| TO DO |
Set down again, exactly and only, the lines from the one that contains "174x207 pixels." through the last line of the records below, both included, but not the pictures.

| TASK INPUT |
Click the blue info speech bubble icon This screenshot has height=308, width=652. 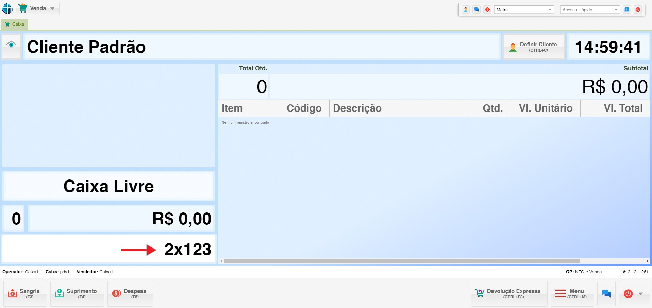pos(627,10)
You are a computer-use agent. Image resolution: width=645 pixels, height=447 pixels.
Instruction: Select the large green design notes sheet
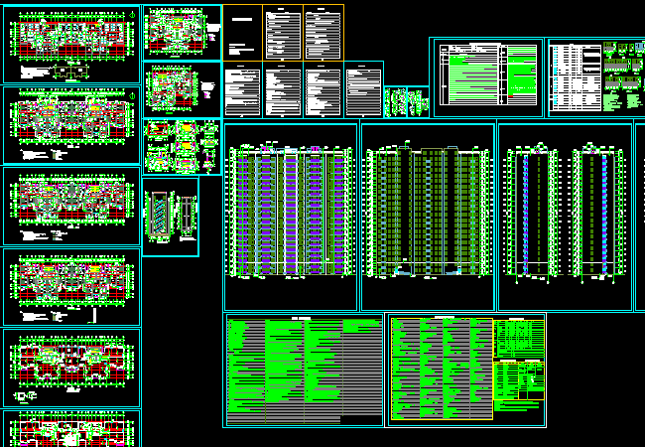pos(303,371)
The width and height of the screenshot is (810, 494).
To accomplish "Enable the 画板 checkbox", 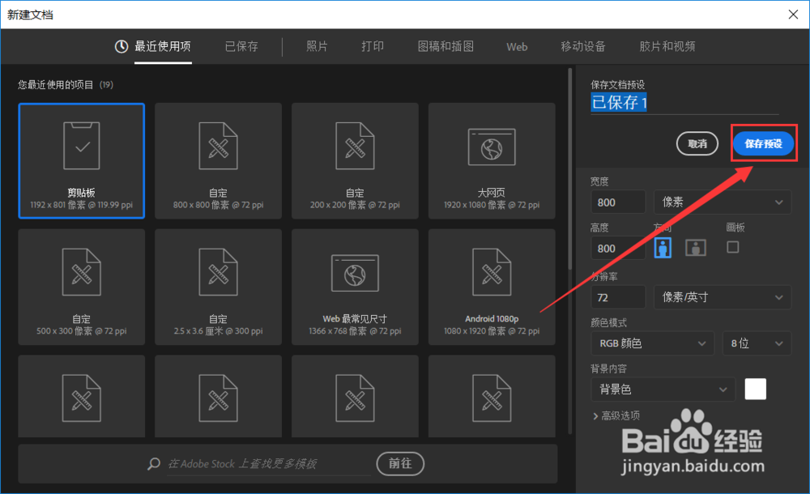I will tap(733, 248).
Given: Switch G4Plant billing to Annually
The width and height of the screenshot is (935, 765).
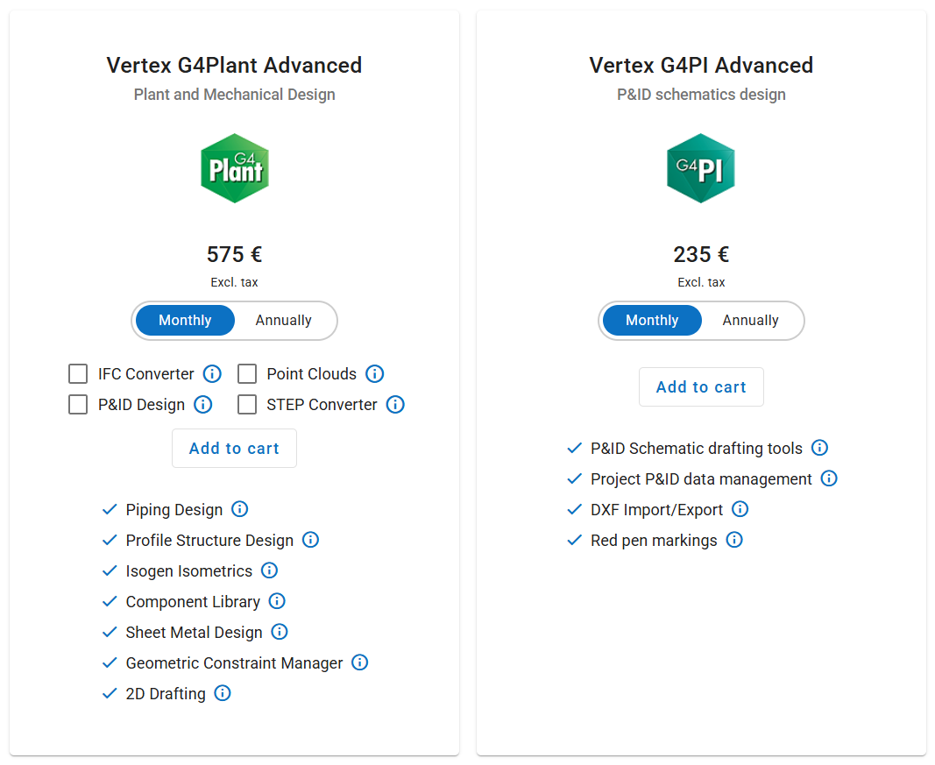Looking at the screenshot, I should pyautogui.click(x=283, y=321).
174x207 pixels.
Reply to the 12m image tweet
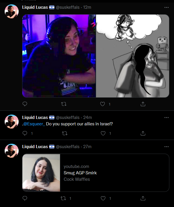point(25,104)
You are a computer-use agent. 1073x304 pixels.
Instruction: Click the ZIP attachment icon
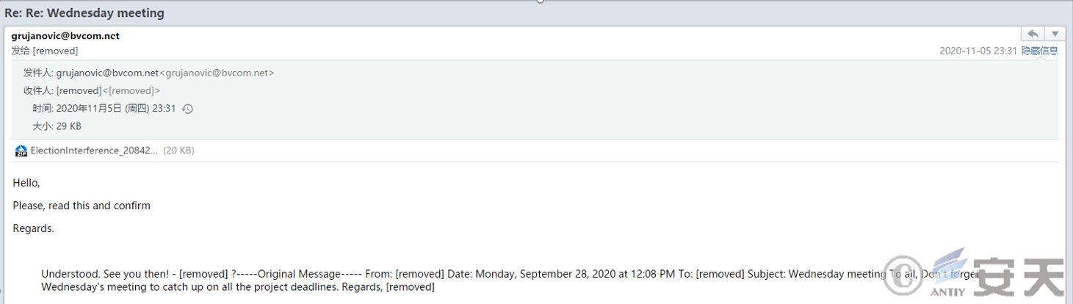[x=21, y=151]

| ANSWER TO THE EXERCISE |
174x207 pixels.
Reply to the 12m image tweet
point(25,104)
You are a computer-use agent. 1073x304 pixels.
Instruction: Click the ZIP attachment icon
[x=21, y=151]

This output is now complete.